Willy Cohn (geboren 12. Dezember 1888 in Breslau; gestorben 29. November 1941 in Kaunas) war ein deutscher Historiker und Lehrer.

Leben

Bis 1933

Willy Cohn stammte aus einer wohlhabenden jüdischen Breslauer Kaufmannsfamilie. Er studierte ab 1906 Geschichtswissenschaft in Breslau und Heidelberg und schloss das Studium 1909 mit einer 1910 in Breslau veröffentlichten Dissertation über die normannisch-sizilische Flotte ab. Cohn machte das Staatsexamen für das höhere Lehreramt, obwohl er eine akademische Laufbahn an der Universität Breslau anstrebte; den Plan konnte er wegen Vorbehalten gegenüber jüdischen Wissenschaftlern nicht umsetzen. Auch Bemühungen, eine Professur an der neuen pädagogischen Hochschule zu erhalten, blieben erfolglos. So wurde Cohn 1919 Lehrer am Johannesgymnasium Breslau. Er war ein guter Lehrer und bei seinen Schülern beliebt.[1] Einer seiner Schüler war der Historiker Walter Laqueur, der 1996 auf den Chronisten Cohn aufmerksam machte.[2] Cohn war im Ersten Weltkrieg Soldat und wurde mit dem Eisernen Kreuz ausgezeichnet.

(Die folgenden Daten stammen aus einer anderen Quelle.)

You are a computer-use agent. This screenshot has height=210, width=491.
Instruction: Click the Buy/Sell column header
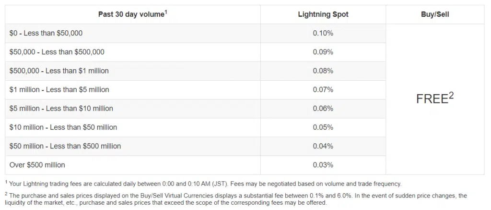[x=435, y=14]
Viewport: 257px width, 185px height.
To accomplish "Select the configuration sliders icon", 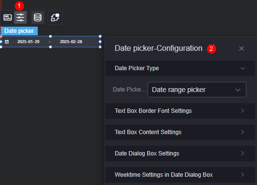I will tap(20, 17).
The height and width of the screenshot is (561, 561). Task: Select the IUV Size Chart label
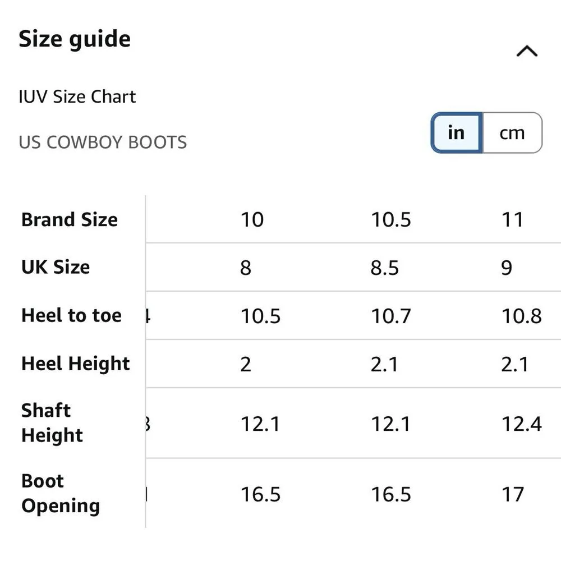pyautogui.click(x=77, y=96)
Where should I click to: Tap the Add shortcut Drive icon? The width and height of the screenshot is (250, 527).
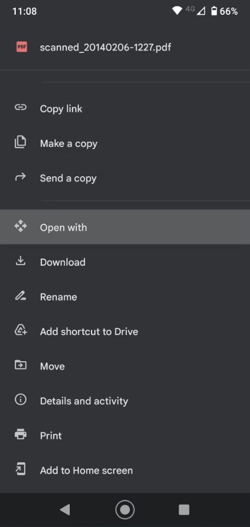(x=21, y=331)
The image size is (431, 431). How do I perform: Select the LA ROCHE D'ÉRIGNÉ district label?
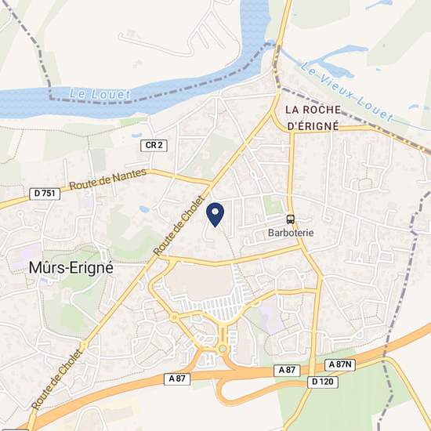click(313, 118)
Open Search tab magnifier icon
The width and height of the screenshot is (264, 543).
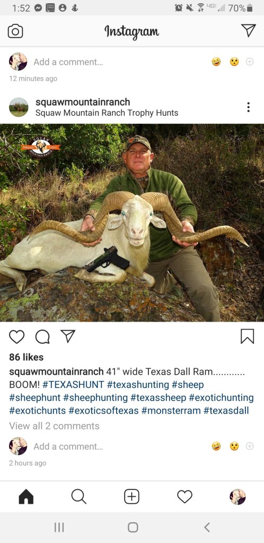(x=79, y=497)
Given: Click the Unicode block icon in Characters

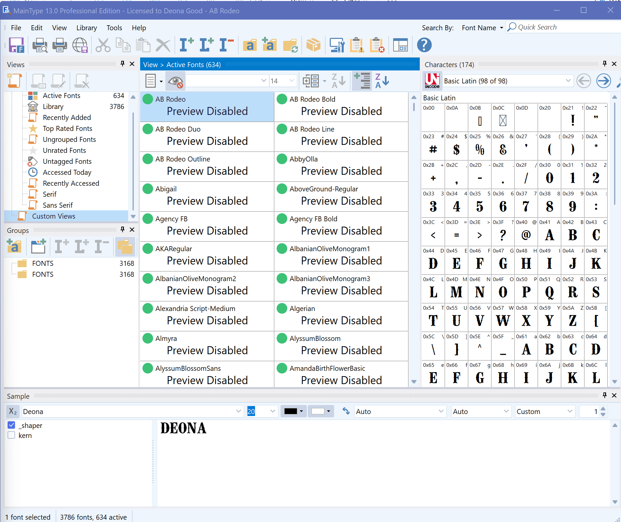Looking at the screenshot, I should tap(432, 81).
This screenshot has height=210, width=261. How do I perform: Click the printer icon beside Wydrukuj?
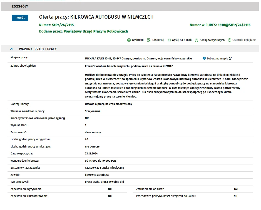[129, 40]
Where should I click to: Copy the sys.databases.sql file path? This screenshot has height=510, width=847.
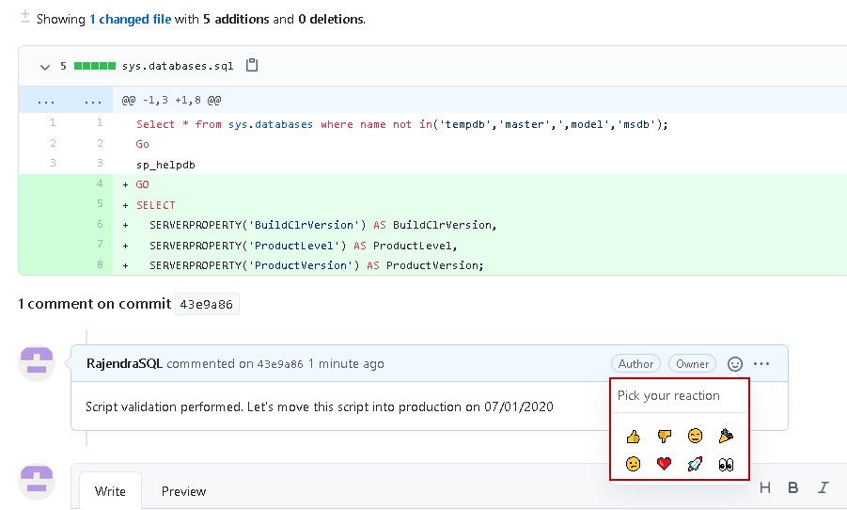(x=251, y=66)
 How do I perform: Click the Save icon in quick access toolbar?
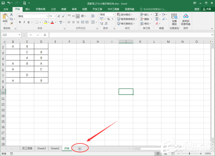(3, 3)
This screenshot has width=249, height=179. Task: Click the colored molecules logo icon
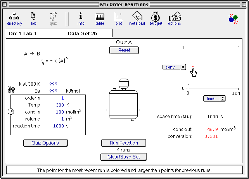[x=233, y=18]
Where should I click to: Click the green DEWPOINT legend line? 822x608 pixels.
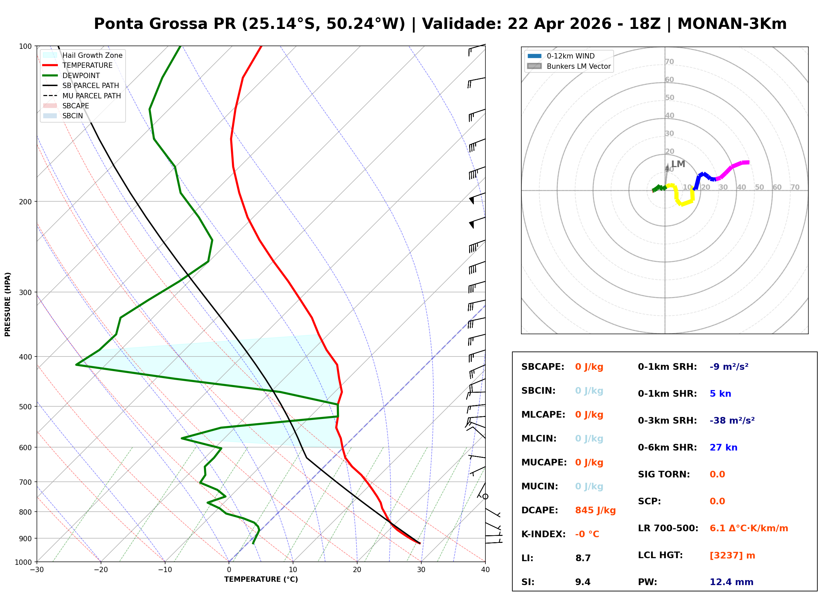[x=50, y=75]
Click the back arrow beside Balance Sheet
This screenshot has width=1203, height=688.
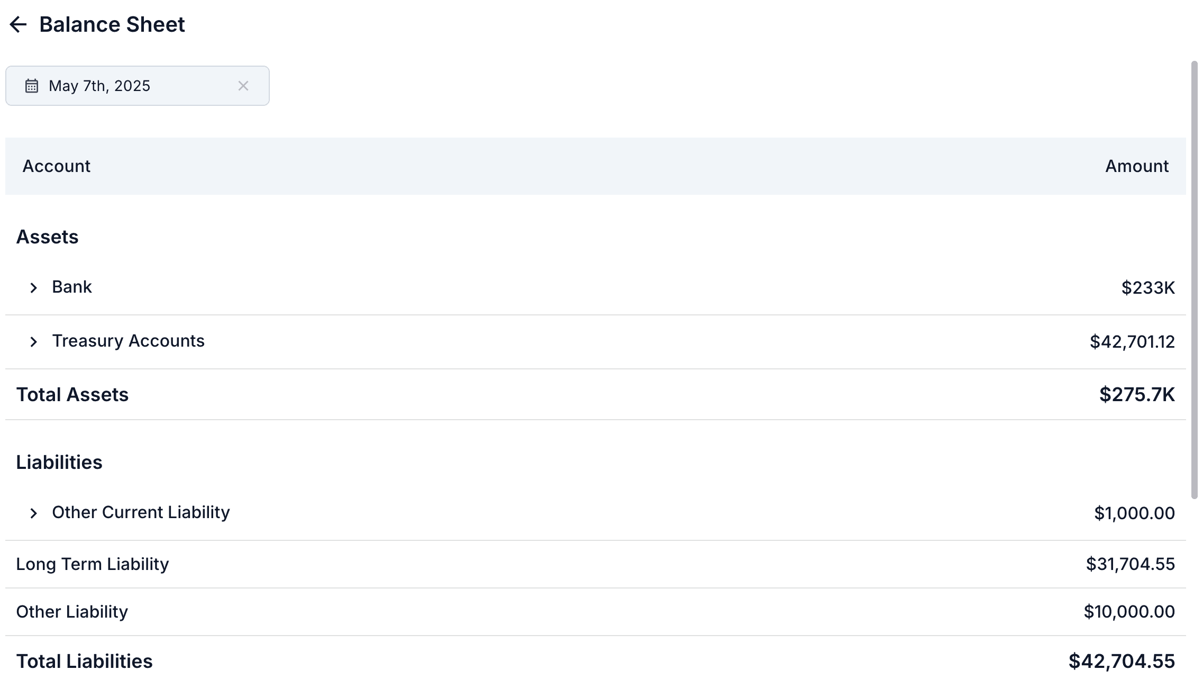[x=19, y=24]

In der Zeit des Nationalsozialismus

Trotz zunehmender Repressalien versuchte Cohn, der sich weiterhin Deutschland verbunden fühlte, zum Beginn des Nationalsozialismus mit seiner zweiten Ehefrau Gertrud, geb. Rothmann, und zwei Töchtern in Breslau (zwei Kinder aus erster Ehe und ein Kind aus der zweiten Ehe emigrierten bis 1940) zu bleiben und dokumentierte in seinen Tagebüchern das Leben im Nationalsozialismus und damit den Untergang seiner Familie und der jüdischen Gemeinde von Breslau, der seinerzeit drittgrößten im Deutschen Reich. Als die Verfolgung der Juden in Deutschland schlimmer wurde, dachten die Cohns über eine Emigration nach. 1937 unternahmen seine Frau und er eine Reise nach Palästina. Es fand sich allerdings in Palästina keine Arbeitsmöglichkeit für Cohn, der für körperlich harte Arbeit nicht gesund genug war. Der Kibbuz, dem Cohn gerne beigetreten wäre, lehnte die Aufnahme der Cohns ab. Da Cohns Frau überdies von den Verhältnissen in Palästina überhaupt nicht angetan war, verwarf das Ehepaar die Emigrationspläne. Als sie 1938 nach der Reichspogromnacht flüchten wollten, war es zu spät; nach Ausbruch des Zweiten Weltkrieges ließen die Nationalsozialisten weitere Emigrationen nicht mehr zu. Nun waren die Cohns gezwungen, die nationalsozialistische Schreckensherrschaft in Breslau zu überstehen.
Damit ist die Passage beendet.